The number of neurons recorded does not include cells recorded prior to the time that disparity-tuned cells were recognized. About 90% of penetrations were made in the sagittal plane, usually with the electrode angled forward so as to enter the occipital lobe normal to the surface, as nearly as possible. For histological confirmation of penetrations, brains were usually sectioned in the sagittal plane. In this plane, it is much easier to interpret sections of the rather complex lunate sulcus, which contains most of extrastriate cortex that was explored. As described in the section fMRI Methods, the use of a stereotaxic reference frame facilitated comparison of the histological sections with a functional atlas.

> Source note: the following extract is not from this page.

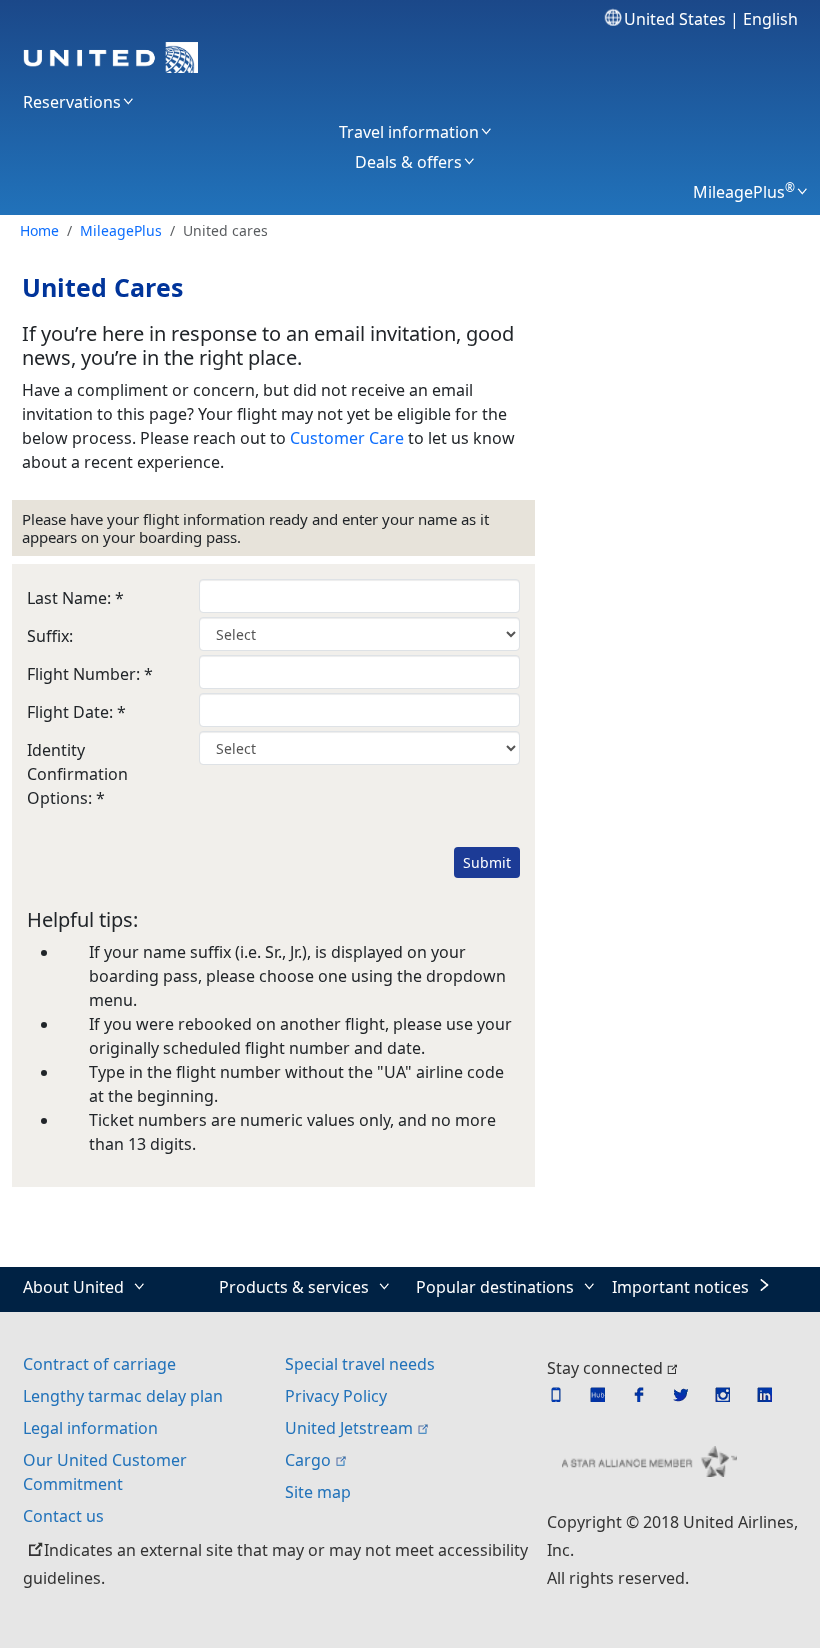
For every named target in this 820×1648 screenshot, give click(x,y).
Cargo (308, 1460)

Surgical Procedures for Single-Unit Electrophysiology

Details of the surgical procedures are published elsewhere (Wiesel and Hubel 1966; Hubel and Wiesel 1968). Animals were anesthetized with intraperitoneal sodium pentothal (35 mg/kg), and additional doses of the drug were given at half-hour intervals. The eyes were paralyzed with a combination of curare and gallamine triethiodide (2–3 mg/kg) given intramuscularly at half-hour intervals. The animals' condition was followed closely by observing body temperature, since a steady decline in temperature usually meant an early end to an experiment. In some animals, the cells outside of area 17 seemed much more vulnerable than those in 17, the first signs of failing being a marked increase in background activity and loss of stimulus specificity, so that for example, a slit in any orientation moved in any direction, or even a small spot, evoked brisk responses. When this happened the experiment was usually terminated at once, and for the sake of the health and sanity of the scientists, no experiments were prolonged beyond 19 h.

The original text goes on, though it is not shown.